Document extract ::
● ● ● ●
East Asian sports television channel

Star Sports is an East Asian pay television sports channel broadcast to Mainland China and formerly South Korea, operated by Fox Networks Group Asia Pacific, a subsidiary of The Walt Disney Company (Southeast Asia). It was previously part of the Fox Sports operations in East and Southeast Asia, but this version retained Star Sports name; ESPN Mainland China was instead renamed Star Sports 2.

==History==
Hong Kong-based Star TV launched Prime Sports (later renamed Star Sports) in partnership with American company TCI, which owned Prime-branded regional sports channels. The channel was broadcast across Asia, as with the footprint of AsiaSat 1. Star TV has since regionalized the channel with several versions, including a dedicated version for Taiwan. Later, ESPN has joined in the region as a competitor to Star Sports.

In October 1996, ESPN and Star Sports agreed to combine their operations across Asia. As a result, a joint venture named, ESPN Star Sports was formed, to be headquartered in Singapore.

In April 1999, the channel had a first major logo change from vertical to horizontal, along with other STAR TV channels.

In June 2012, it was announced that News Corporation would buy ESPN International's share in ESPN Star Sports. Following the News Corporation take over, ESPN all over Asia would be relaunched as Fox Sports but the relaunch of ESPN Star Sports as Fox Sports did not affect much of East Asia, as Star Sports continued to broadcast in Mainland China and South Korea kept the brand, and instead, the version of ESPN for Mainland China was renamed as Star Sports 2 on 10 January 2014.

Unlike 16 other channels owned by Disney which were shut down in 2021 and 2023, Star Sports China continues to operate until this day.

==Channels==
- Star Sports 1
- Star Sports 2: This channel was not available in South Korea only in Mainland China.

==Programming==
Sporting events covered by Star Sports include:

===Australian Rules Football===
- Australian Football League

===Baseball===
- Major League Baseball:
  - Select spring training and regular season games (home games only and select road games)
● ● ● ●
Brief ::
Answer these questions about the Star Sports text:
1. Which company operates Star Sports?
2. In what month and year did ESPN and Star Sports agree to combine their operations across Asia?
3. On what date was the version of ESPN for Mainland China renamed Star Sports 2?

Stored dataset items
● ● ● ●
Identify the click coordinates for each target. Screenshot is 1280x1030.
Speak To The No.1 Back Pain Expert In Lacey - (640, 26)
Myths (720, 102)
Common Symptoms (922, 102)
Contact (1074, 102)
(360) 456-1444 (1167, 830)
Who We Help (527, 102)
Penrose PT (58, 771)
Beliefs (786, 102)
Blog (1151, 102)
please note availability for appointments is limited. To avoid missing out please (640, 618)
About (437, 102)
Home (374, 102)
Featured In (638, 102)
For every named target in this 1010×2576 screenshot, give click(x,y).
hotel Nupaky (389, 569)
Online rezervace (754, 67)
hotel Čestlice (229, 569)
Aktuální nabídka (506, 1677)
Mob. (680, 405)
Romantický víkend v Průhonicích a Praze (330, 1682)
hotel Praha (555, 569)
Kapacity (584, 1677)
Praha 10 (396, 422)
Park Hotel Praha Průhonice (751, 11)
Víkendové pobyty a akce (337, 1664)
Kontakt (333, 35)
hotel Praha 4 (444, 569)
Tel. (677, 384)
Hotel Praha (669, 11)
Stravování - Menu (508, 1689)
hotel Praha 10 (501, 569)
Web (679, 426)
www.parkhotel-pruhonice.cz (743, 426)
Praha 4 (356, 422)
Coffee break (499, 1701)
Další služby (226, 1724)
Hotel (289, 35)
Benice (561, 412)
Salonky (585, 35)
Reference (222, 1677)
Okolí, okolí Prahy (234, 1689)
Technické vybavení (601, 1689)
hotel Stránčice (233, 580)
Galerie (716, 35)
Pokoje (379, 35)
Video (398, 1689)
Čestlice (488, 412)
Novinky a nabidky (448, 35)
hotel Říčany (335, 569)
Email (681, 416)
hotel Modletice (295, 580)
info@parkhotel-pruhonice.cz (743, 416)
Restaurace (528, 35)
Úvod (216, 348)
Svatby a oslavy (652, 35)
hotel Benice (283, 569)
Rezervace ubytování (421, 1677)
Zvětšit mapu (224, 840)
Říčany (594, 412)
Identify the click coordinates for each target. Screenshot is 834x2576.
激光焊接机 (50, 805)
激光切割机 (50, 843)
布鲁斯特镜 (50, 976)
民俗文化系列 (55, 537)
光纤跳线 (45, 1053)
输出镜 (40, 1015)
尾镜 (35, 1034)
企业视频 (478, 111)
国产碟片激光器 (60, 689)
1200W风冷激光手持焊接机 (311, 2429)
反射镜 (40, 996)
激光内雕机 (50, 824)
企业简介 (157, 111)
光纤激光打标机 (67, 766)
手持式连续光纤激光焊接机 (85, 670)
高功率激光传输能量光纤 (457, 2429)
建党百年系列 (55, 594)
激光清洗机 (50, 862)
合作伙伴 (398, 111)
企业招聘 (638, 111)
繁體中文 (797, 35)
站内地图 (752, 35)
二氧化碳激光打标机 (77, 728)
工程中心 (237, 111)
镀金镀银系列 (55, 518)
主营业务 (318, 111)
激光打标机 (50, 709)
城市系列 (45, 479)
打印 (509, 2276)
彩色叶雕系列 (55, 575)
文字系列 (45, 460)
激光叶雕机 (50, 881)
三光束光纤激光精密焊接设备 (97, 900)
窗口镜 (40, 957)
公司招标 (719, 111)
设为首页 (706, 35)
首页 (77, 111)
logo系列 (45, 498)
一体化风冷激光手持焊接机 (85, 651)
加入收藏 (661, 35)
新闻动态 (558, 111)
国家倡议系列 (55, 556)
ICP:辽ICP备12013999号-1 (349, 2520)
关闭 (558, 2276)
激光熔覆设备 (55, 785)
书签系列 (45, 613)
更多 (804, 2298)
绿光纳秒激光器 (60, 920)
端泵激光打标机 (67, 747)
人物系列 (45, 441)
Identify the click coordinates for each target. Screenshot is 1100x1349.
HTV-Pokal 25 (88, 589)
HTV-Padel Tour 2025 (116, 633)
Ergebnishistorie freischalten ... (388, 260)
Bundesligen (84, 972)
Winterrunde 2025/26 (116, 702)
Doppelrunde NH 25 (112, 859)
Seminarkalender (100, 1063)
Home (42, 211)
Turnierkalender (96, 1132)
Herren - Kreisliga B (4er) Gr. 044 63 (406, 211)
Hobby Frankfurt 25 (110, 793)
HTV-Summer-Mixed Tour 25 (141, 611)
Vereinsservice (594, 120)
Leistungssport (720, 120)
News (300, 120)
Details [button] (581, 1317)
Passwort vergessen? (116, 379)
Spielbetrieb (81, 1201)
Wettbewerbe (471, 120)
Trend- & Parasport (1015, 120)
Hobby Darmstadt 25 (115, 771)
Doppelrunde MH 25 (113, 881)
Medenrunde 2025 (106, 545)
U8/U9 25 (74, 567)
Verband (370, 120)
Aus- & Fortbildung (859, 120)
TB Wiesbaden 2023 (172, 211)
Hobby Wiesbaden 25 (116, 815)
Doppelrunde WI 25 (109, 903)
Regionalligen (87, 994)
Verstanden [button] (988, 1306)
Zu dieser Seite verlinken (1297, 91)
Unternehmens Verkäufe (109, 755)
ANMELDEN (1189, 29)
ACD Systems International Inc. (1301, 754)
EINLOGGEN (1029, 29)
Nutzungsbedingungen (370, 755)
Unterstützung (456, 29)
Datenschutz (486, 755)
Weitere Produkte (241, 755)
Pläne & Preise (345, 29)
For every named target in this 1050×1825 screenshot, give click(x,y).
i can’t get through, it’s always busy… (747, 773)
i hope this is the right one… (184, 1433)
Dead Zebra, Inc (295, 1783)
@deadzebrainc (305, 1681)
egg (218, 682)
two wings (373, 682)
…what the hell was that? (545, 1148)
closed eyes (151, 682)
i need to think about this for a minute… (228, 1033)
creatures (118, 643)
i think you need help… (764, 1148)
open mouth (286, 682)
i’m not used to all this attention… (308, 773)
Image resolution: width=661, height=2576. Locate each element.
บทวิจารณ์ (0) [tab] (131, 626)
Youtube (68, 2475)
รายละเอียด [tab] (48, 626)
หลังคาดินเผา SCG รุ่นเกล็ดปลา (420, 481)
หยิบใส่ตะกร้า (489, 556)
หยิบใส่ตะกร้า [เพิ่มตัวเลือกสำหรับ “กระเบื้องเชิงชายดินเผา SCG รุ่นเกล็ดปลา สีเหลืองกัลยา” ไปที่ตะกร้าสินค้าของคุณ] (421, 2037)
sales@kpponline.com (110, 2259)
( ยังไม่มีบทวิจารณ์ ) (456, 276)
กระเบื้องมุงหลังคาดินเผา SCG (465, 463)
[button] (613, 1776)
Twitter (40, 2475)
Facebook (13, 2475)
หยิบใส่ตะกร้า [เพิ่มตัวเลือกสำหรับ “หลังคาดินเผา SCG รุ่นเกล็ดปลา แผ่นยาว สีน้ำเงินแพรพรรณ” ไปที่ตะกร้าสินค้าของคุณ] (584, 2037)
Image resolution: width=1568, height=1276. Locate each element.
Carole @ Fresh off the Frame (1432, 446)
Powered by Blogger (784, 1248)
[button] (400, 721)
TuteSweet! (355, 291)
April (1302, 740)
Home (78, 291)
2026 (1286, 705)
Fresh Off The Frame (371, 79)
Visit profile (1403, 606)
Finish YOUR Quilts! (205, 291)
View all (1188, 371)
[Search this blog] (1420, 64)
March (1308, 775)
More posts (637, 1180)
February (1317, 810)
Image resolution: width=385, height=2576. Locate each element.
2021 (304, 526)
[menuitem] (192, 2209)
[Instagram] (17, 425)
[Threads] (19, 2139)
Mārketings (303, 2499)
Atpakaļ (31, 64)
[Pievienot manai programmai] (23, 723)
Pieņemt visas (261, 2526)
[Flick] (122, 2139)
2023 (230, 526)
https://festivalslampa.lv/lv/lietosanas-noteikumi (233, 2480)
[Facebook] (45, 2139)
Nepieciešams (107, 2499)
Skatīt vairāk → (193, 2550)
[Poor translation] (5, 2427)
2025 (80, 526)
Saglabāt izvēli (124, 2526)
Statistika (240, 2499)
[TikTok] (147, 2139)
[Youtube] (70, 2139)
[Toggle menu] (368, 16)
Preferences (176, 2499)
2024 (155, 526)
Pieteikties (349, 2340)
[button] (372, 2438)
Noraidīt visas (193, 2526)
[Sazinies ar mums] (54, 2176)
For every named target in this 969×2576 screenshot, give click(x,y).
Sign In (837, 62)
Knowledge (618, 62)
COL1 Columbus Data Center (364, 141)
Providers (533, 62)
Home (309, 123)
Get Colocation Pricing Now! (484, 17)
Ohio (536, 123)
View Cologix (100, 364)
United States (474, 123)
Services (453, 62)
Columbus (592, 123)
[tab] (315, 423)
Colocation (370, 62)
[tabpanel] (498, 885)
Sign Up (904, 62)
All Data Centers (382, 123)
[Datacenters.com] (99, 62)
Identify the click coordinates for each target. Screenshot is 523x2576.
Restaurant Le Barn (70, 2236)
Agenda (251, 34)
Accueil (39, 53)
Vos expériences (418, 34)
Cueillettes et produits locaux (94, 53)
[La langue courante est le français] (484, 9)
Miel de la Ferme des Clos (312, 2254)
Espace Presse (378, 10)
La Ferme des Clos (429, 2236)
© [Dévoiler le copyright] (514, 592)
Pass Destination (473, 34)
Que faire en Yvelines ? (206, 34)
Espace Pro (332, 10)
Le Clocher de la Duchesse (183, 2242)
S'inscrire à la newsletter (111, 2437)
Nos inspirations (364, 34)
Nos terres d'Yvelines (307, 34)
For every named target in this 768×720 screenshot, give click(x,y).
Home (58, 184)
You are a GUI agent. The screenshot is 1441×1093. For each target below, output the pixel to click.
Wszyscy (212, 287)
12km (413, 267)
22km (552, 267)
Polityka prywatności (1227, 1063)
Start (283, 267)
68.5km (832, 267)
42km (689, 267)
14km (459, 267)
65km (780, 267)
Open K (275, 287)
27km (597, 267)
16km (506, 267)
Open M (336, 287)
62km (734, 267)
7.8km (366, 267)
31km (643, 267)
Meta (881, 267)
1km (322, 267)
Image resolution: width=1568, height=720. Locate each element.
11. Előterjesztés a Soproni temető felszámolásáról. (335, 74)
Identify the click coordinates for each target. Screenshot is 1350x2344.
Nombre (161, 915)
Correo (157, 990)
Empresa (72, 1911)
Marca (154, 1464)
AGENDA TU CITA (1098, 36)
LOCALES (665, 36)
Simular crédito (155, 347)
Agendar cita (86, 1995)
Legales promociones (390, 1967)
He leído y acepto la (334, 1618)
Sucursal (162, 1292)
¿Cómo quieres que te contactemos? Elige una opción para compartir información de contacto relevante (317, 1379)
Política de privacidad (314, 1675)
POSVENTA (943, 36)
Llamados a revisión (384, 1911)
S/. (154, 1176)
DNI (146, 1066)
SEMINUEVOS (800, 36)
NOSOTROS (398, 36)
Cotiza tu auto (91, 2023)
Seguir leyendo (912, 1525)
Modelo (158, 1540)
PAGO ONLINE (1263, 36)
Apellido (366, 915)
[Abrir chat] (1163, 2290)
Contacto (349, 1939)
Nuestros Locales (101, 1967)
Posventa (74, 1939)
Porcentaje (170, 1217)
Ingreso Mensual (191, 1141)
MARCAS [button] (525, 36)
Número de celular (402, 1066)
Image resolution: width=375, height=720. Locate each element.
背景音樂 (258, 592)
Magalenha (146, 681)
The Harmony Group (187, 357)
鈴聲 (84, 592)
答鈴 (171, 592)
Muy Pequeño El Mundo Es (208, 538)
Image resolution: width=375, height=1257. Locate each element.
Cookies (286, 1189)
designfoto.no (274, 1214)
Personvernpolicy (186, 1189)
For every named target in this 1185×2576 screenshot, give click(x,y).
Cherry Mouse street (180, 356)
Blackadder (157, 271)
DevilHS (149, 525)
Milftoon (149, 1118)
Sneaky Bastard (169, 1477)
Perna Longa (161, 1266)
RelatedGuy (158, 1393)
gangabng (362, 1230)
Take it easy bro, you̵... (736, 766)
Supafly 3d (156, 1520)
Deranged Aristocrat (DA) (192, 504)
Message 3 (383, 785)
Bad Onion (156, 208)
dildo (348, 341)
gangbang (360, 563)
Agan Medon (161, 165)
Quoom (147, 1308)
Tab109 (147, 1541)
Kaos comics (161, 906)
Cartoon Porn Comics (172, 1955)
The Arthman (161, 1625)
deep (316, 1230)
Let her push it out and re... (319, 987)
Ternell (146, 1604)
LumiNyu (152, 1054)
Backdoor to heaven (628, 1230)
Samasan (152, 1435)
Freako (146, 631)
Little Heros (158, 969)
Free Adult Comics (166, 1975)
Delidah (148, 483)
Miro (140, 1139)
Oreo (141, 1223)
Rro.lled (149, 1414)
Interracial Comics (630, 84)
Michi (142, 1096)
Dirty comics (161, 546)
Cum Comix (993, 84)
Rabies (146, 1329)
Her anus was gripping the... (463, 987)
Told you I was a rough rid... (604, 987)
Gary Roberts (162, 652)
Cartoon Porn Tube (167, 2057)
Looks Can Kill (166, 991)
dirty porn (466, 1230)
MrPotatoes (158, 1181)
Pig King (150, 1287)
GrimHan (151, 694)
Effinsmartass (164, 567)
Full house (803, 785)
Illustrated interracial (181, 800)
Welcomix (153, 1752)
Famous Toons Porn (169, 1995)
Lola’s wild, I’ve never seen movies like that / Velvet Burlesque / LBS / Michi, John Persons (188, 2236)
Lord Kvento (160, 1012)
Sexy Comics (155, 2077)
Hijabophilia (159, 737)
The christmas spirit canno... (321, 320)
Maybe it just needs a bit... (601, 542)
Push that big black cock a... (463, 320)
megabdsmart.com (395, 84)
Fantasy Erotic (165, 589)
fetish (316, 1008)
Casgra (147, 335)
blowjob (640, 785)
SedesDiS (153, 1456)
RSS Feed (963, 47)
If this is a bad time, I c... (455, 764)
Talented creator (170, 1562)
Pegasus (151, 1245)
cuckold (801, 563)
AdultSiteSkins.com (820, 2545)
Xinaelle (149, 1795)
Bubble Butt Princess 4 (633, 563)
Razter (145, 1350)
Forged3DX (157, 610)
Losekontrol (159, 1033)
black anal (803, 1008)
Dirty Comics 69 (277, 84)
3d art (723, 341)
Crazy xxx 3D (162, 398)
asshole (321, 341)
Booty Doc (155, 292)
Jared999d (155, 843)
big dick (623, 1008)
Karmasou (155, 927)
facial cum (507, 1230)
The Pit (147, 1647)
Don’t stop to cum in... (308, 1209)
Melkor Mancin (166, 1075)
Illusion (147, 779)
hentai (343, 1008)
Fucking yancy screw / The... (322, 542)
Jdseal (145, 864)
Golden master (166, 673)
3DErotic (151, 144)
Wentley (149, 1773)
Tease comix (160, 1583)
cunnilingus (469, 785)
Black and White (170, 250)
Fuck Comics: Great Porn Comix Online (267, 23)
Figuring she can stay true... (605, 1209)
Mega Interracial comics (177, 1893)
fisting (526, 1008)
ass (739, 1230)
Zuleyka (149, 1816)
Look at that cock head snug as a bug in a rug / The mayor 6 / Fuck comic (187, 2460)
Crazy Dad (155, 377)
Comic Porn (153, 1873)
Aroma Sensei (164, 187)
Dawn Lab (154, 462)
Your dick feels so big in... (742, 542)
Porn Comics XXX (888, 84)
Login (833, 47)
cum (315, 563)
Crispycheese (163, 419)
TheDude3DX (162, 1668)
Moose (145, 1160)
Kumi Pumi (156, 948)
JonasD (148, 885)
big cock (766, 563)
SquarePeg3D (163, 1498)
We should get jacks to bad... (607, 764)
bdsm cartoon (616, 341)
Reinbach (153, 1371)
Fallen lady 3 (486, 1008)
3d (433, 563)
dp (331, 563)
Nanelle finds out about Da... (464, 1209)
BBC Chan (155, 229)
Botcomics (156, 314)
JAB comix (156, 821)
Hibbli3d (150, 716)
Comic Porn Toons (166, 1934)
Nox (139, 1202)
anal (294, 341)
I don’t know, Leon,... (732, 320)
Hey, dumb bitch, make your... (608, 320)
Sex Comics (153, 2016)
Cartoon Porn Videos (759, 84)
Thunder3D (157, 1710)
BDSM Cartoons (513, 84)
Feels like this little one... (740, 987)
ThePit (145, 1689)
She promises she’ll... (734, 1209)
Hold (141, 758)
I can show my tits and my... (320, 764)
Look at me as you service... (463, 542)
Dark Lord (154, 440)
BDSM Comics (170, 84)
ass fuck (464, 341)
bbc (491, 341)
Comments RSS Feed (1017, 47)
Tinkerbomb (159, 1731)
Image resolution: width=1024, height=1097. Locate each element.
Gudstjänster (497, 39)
● ● ● ●
Solution below ::
1. Fox Networks Group Asia Pacific
2. October 1996
3. 10 January 2014